WHAT TO WORK ON » Format the data from the line containing "Given: Focus the" through the last line, both included, as a JSON list of strings with one string per line and blank lines left out. Leave the pictures out of your answer.

------------------------------------------------------------

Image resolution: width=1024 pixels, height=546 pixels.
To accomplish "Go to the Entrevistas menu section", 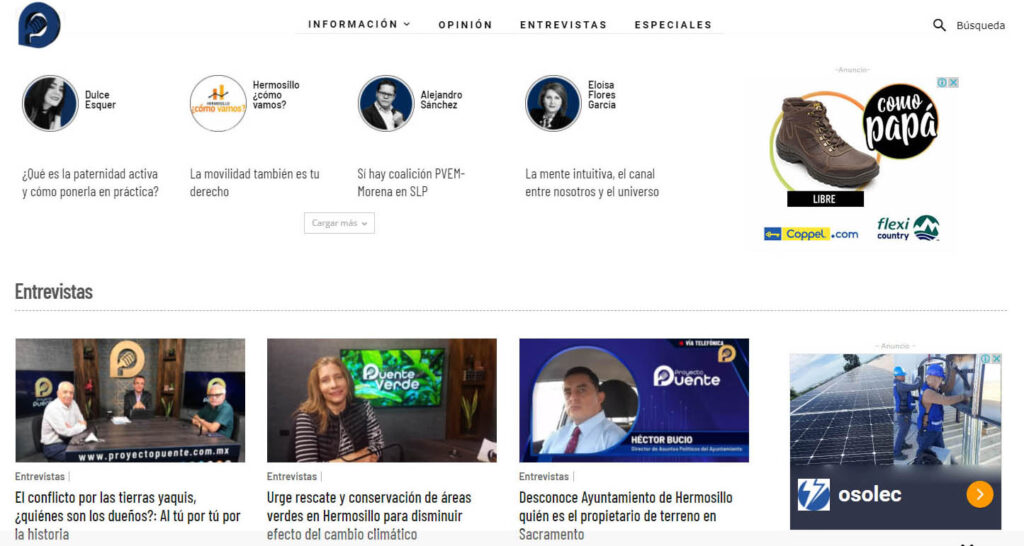I will coord(563,25).
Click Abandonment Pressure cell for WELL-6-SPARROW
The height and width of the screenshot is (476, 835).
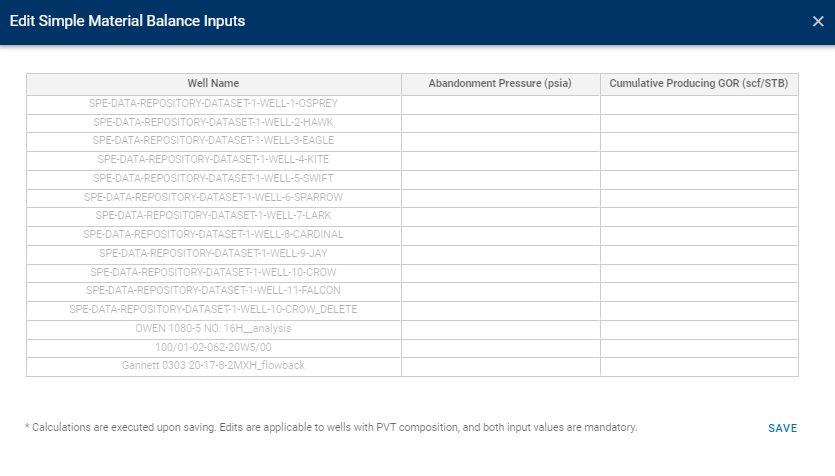click(500, 197)
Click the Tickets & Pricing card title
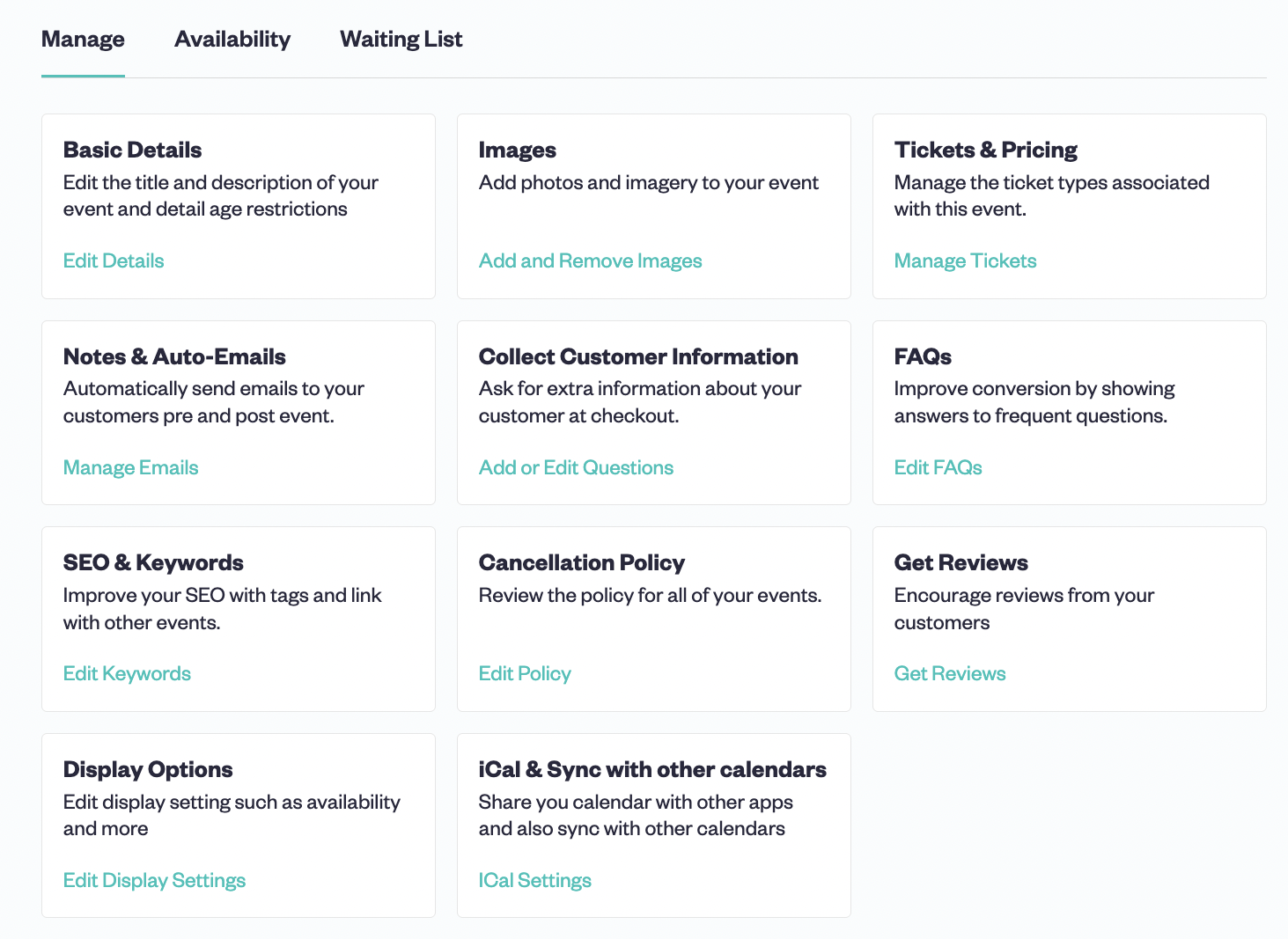The height and width of the screenshot is (939, 1288). point(985,150)
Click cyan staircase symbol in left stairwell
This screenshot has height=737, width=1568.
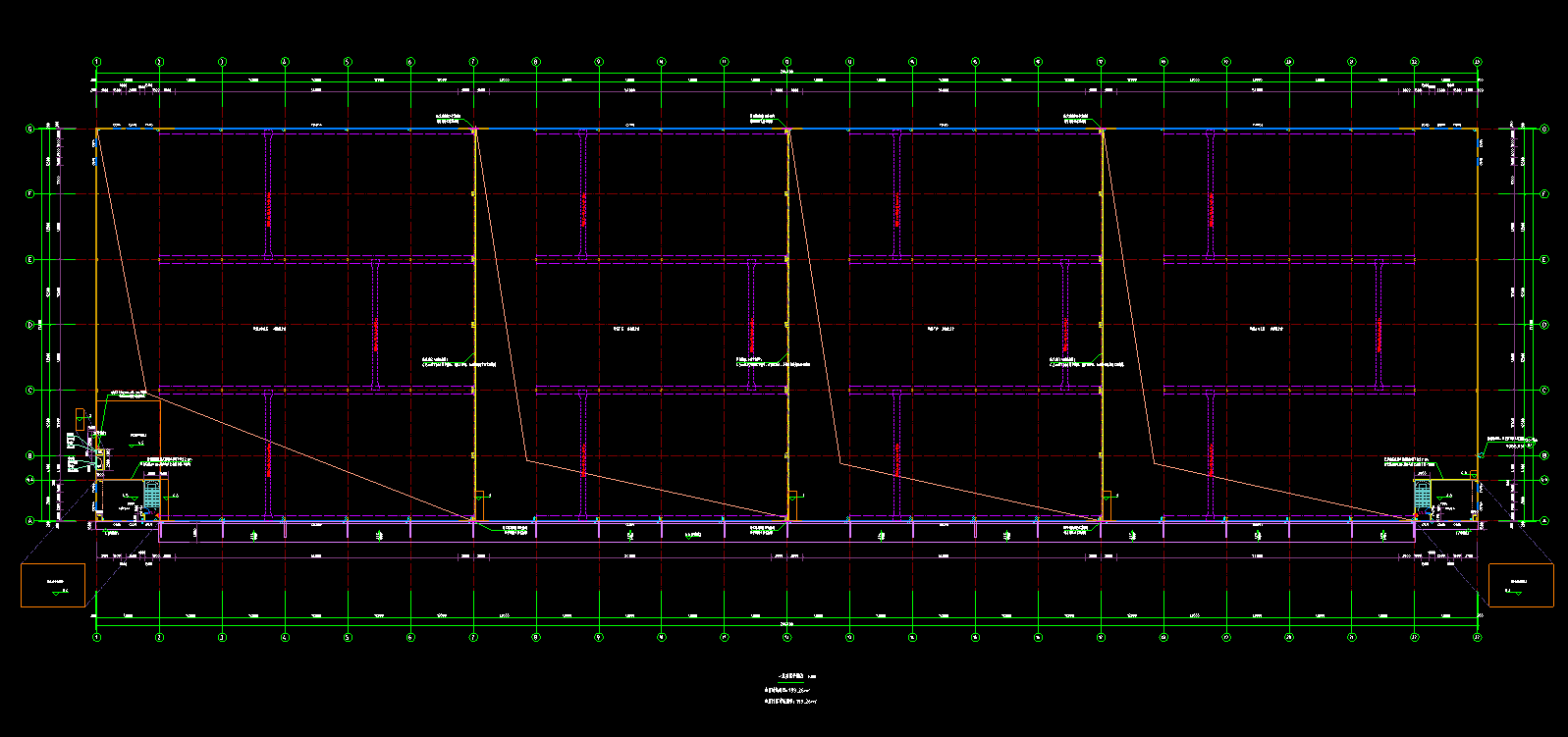[x=152, y=496]

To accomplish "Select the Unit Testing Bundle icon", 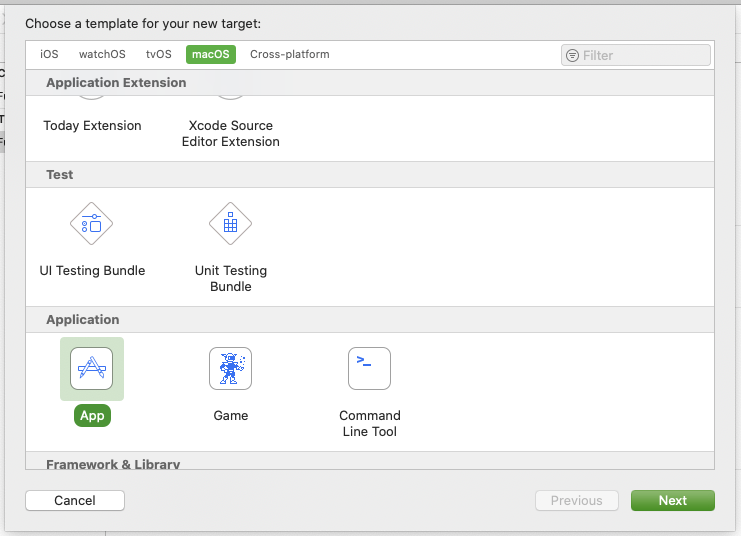I will click(230, 224).
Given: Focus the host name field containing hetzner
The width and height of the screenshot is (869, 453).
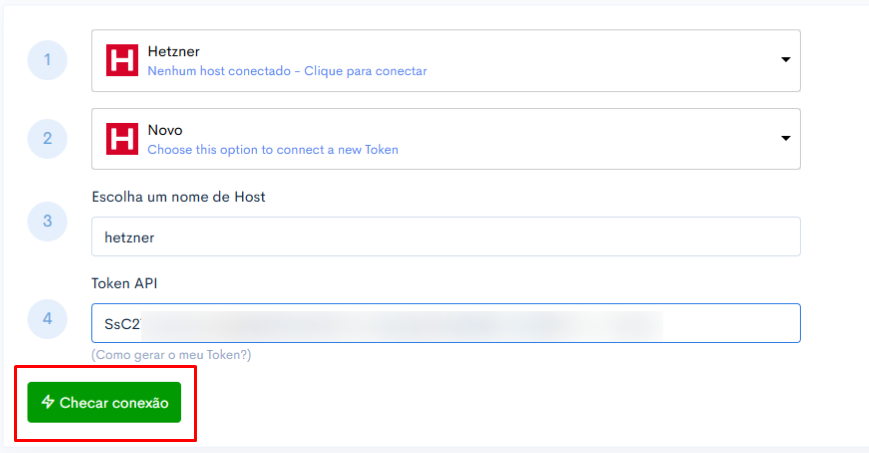Looking at the screenshot, I should pyautogui.click(x=446, y=237).
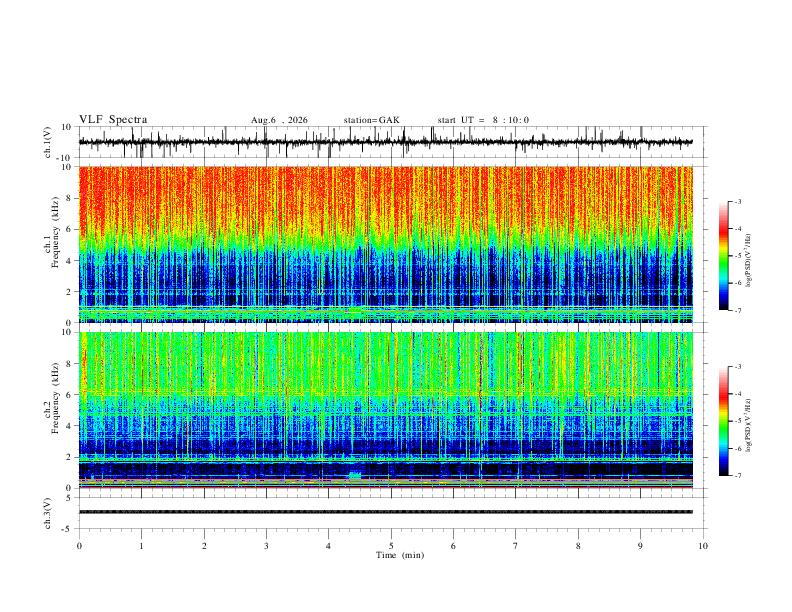792x612 pixels.
Task: Click the ch.2 spectrogram color scale bar
Action: (x=723, y=421)
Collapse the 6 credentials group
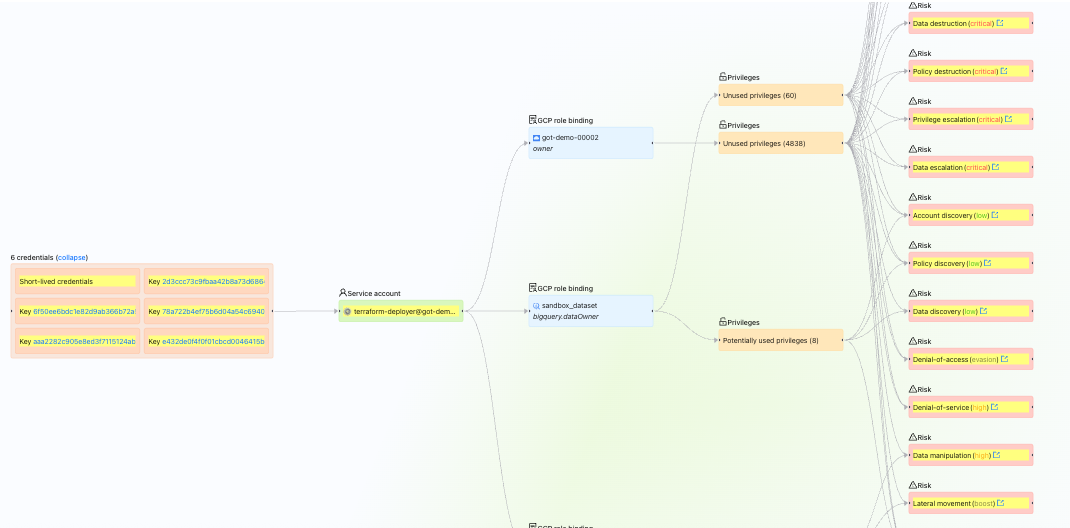 pyautogui.click(x=72, y=257)
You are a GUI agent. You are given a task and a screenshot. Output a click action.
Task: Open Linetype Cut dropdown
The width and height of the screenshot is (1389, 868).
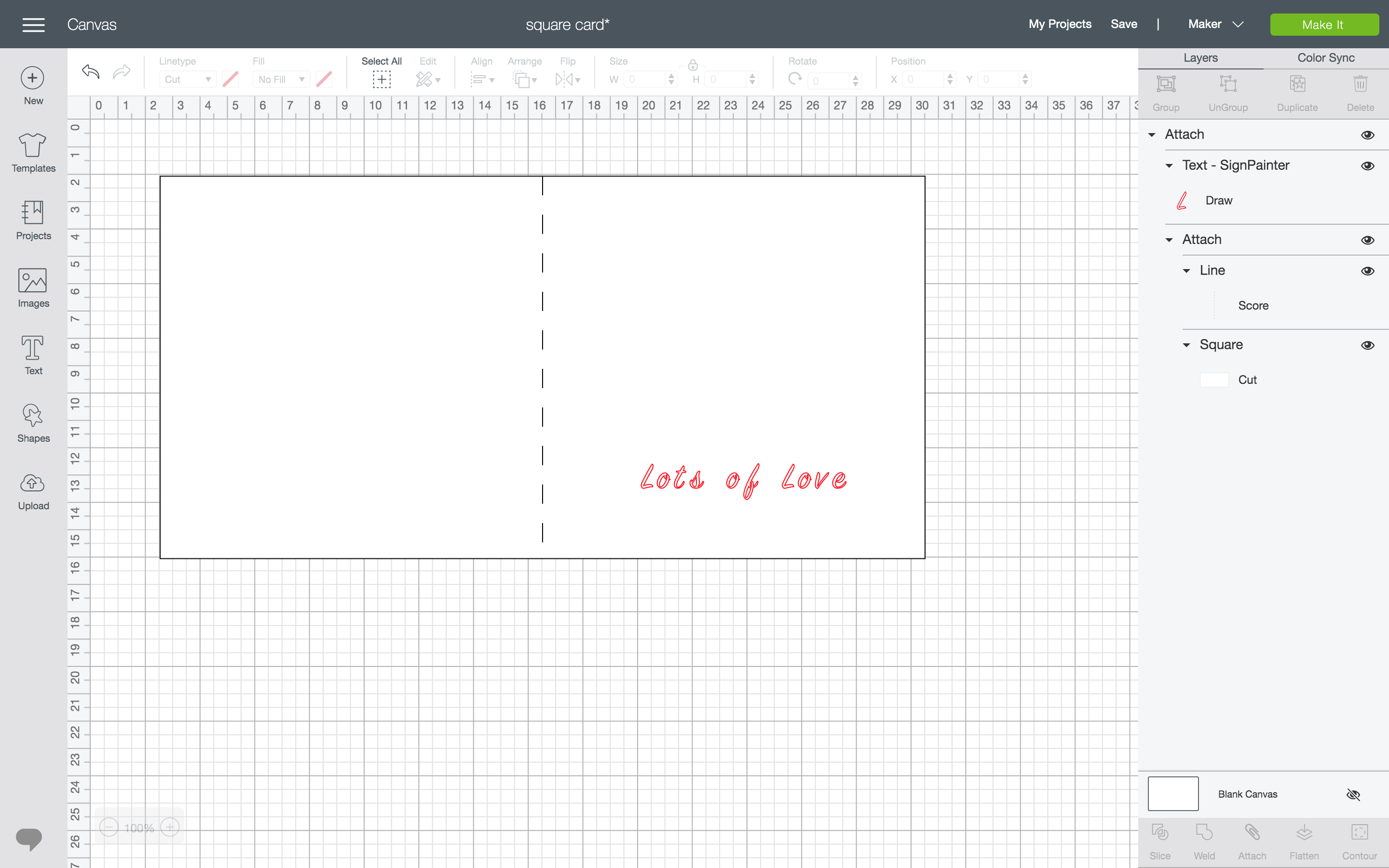(x=186, y=79)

------------------------------------------------------------

TASK SOLUTION »
[
  "Given: Focus the host name field containing hetzner",
  "The width and height of the screenshot is (869, 453).",
  "Looking at the screenshot, I should pyautogui.click(x=446, y=237).",
  "792x612 pixels.",
  "Task: Click the ch.2 spectrogram color scale bar",
  "Action: (x=723, y=421)",
  "Collapse the 6 credentials group",
  " pyautogui.click(x=72, y=257)",
  "You are a GUI agent. You are given a task and a screenshot. Output a click action.",
  "Task: Open Linetype Cut dropdown",
  "The width and height of the screenshot is (1389, 868).",
  "(x=186, y=79)"
]